Give the records again in full, exactly as they appear, but without the pictures.

────

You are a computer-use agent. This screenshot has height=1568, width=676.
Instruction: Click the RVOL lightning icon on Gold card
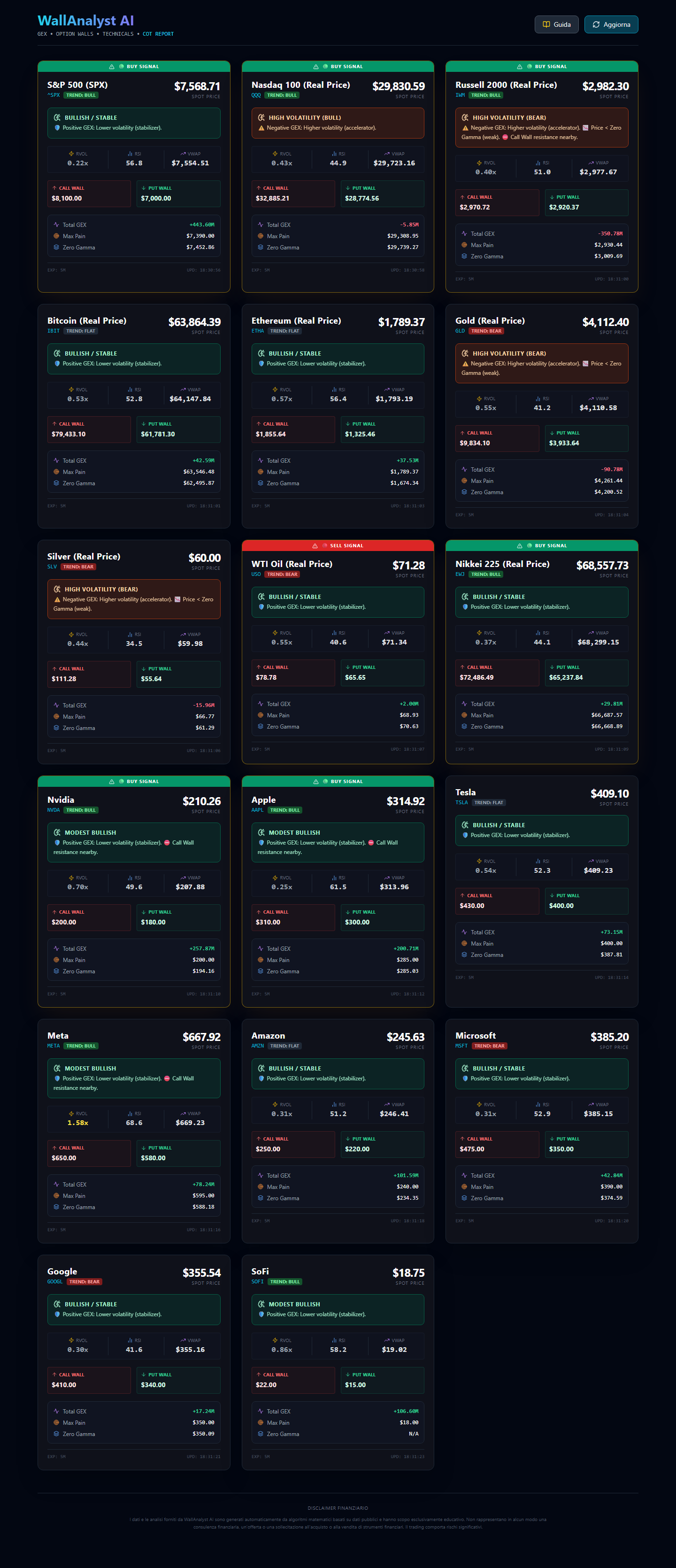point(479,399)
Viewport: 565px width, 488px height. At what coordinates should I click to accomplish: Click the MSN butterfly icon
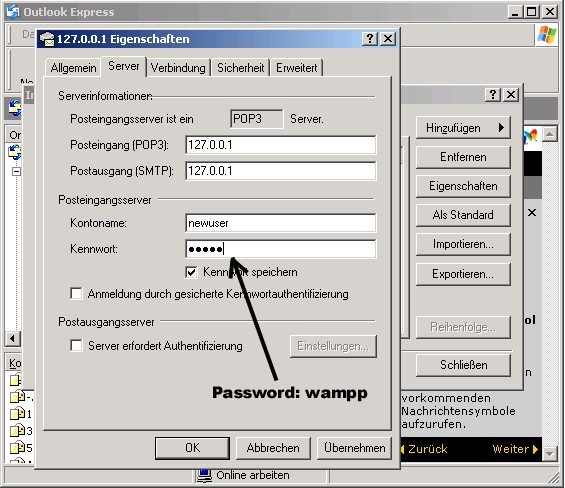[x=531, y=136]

────

ANSWER TO THIS PROBLEM:
You are a computer-use agent. This screenshot has height=1568, width=676.
Instruction: Click the RVOL lightning icon on Gold card
point(479,399)
Viewport: 565px width, 488px height. At what coordinates should I click to accomplish: Click the MSN butterfly icon
[x=531, y=136]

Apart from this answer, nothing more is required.